Louise Richardson said she was “deeply flattered” by the honour for services to higher education.
Professor Richardson took up her role as vice-chancellor in 2016 and has been instrumental in a number of significant changes across the university.
She launched Oxford University’s new access initiative, ensuring that at least a quarter of its new undergraduate intake in 2023 came from non-traditional, poorer backgrounds, with 23.6% coming from black and minority ethnic backgrounds in 2020.
She also helped to secure the agreement with AstraZeneca to produce and market its Covid-19 vaccine.
As the first woman principal and vice-chancellor of St Andrews University she led it to its highest rankings both within the UK and worldwide.
Prof Richardson said: “I’m deeply flattered for this honour which I am delighted to accept on behalf of the extraordinary colleagues with whom I’ve had the great good fortune to work.

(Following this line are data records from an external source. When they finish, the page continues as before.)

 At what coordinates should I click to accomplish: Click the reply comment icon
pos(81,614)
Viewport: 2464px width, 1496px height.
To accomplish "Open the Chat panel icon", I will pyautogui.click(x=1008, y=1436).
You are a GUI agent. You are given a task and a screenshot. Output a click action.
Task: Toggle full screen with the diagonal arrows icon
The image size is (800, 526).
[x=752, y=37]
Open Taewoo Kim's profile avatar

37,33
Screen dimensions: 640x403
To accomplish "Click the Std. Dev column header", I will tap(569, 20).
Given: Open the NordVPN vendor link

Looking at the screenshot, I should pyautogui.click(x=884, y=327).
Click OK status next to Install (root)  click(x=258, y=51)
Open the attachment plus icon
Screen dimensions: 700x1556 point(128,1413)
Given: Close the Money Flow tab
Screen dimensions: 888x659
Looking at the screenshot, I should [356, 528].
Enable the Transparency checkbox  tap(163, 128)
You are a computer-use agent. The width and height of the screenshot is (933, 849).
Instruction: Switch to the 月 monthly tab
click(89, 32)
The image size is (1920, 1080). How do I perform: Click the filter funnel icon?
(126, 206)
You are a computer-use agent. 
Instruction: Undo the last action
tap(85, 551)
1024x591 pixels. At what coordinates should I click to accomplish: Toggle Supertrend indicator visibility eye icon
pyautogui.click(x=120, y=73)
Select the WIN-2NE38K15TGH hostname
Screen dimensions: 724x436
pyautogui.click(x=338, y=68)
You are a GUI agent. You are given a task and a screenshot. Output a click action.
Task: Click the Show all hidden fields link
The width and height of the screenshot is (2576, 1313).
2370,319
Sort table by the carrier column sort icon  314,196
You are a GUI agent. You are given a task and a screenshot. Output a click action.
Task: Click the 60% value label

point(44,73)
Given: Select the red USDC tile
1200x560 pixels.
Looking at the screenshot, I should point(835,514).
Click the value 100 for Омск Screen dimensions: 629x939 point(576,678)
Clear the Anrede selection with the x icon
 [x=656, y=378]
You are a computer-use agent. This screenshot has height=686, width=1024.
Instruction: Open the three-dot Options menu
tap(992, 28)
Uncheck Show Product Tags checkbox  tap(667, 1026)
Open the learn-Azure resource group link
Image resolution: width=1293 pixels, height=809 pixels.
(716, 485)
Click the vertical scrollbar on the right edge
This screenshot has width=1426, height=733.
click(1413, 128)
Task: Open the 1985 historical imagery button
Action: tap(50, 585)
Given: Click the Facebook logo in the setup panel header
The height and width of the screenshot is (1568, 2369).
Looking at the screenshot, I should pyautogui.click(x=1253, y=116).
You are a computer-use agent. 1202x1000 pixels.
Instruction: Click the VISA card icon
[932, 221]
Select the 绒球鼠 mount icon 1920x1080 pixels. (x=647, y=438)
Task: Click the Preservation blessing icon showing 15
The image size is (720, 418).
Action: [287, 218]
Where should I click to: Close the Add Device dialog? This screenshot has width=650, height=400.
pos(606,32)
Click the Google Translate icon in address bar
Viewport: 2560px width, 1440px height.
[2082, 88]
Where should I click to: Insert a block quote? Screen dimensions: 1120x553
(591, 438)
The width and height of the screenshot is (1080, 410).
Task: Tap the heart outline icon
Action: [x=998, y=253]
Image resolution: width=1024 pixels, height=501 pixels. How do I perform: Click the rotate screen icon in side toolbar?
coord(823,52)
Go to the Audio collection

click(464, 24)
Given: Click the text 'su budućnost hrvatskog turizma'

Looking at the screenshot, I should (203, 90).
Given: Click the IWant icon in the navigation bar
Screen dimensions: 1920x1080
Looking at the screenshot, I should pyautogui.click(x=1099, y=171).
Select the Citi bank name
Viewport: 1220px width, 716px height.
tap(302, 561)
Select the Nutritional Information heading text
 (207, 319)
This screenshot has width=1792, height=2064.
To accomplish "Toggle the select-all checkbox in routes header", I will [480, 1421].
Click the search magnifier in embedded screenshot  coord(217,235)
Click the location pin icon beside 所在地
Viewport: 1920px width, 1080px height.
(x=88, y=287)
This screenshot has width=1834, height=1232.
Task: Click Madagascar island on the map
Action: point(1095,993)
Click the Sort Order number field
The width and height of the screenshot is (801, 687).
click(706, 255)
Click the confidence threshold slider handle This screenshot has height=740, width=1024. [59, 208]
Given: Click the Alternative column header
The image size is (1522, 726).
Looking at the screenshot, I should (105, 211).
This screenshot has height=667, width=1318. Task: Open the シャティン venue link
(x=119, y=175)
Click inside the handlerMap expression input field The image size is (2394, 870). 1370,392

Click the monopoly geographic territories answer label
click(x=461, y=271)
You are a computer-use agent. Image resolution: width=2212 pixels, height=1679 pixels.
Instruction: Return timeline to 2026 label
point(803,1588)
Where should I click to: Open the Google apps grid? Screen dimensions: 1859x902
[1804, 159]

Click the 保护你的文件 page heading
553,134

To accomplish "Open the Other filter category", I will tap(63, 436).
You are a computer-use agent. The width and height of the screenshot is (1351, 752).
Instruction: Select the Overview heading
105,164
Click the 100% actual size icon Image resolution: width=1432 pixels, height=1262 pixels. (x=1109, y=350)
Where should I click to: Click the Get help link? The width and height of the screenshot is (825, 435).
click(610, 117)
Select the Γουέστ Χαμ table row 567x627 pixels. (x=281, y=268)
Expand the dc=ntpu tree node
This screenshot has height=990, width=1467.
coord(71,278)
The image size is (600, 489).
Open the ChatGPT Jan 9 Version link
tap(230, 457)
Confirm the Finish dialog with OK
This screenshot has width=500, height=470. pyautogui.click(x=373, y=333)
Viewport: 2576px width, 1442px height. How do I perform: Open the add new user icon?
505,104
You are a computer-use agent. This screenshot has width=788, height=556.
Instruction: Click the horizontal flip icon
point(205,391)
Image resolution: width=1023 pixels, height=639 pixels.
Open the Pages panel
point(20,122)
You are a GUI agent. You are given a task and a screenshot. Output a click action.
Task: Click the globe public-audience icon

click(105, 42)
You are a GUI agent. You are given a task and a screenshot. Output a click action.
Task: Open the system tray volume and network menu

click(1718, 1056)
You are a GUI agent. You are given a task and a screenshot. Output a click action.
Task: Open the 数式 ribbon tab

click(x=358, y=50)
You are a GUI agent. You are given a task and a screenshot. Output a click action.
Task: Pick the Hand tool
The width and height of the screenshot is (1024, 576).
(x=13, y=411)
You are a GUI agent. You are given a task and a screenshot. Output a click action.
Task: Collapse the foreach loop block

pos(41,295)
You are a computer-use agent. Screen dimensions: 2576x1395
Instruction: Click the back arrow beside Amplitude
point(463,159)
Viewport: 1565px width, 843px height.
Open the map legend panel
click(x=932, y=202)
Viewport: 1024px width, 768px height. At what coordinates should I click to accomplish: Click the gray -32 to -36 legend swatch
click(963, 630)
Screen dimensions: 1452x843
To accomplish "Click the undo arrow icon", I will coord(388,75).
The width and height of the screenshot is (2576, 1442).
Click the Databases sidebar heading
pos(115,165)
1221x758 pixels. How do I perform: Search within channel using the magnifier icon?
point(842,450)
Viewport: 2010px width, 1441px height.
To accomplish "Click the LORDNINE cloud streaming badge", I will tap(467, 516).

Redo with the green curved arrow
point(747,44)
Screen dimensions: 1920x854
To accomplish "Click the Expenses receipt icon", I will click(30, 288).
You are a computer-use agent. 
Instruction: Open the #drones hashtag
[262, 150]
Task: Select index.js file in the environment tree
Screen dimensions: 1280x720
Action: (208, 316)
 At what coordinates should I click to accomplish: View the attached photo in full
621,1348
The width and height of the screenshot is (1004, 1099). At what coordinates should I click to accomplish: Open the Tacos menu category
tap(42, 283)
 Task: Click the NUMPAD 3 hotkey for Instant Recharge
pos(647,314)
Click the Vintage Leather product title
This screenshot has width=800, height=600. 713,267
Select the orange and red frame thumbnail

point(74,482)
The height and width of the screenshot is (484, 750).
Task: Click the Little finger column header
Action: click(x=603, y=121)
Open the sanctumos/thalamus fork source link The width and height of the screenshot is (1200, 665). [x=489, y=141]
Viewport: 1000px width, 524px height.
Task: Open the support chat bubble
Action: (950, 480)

“It is wonderful to see higher education, the essential engine of so many aspects of our economy and society, recognised in this way.”
Prof Richardson has previously argued that universities need more “ideological diversity”, warning that the “culture wars” and the perception that universities were “bastions of snowflakes” were “deliberately being fanned” by populists and some politicians.
She said that “people are seeing that they haven’t gone to university and yet their taxes are paying for these utterly over-privileged students who want all kinds of protections that they never had and I think we have to take this seriously”.